◆ EXERCISE REQUIREMENTS: Below are entries. Reproduce exactly the lines between the line holding "Where should I click to: Click" and the line holding "Select the F2.17 fuse label", inclusive, and only those.

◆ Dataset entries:
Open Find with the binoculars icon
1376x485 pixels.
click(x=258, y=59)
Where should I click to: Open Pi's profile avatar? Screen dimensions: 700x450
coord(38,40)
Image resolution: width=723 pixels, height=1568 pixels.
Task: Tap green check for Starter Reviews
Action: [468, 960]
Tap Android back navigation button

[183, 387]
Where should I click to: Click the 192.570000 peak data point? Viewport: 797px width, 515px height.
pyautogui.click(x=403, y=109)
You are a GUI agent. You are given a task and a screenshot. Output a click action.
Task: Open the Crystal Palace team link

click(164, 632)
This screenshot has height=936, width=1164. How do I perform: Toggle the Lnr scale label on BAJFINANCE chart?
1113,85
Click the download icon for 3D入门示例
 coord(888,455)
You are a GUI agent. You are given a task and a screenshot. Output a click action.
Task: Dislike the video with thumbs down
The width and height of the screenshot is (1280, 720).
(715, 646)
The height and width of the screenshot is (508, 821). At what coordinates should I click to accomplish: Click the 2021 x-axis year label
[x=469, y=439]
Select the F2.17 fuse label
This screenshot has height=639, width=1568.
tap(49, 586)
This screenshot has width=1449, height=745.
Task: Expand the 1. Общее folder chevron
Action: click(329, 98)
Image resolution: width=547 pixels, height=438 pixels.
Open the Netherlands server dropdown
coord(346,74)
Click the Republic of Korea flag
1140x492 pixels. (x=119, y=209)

◆ EXERCISE OUTPUT:
Where should I click to: Click the 192.570000 peak data point? Viewport: 797px width, 515px height.
pyautogui.click(x=403, y=109)
You are a GUI agent. You are given a task and a screenshot. Output a click action.
Task: Open the Crystal Palace team link

click(164, 632)
This screenshot has height=936, width=1164. How do I perform: Toggle the Lnr scale label on BAJFINANCE chart?
1113,85
Click the download icon for 3D入门示例
 coord(888,455)
You are a GUI agent. You are given a task and a screenshot. Output a click action.
Task: Dislike the video with thumbs down
The width and height of the screenshot is (1280, 720).
(715, 646)
The height and width of the screenshot is (508, 821). At what coordinates should I click to accomplish: Click the 2021 x-axis year label
[x=469, y=439]
Select the F2.17 fuse label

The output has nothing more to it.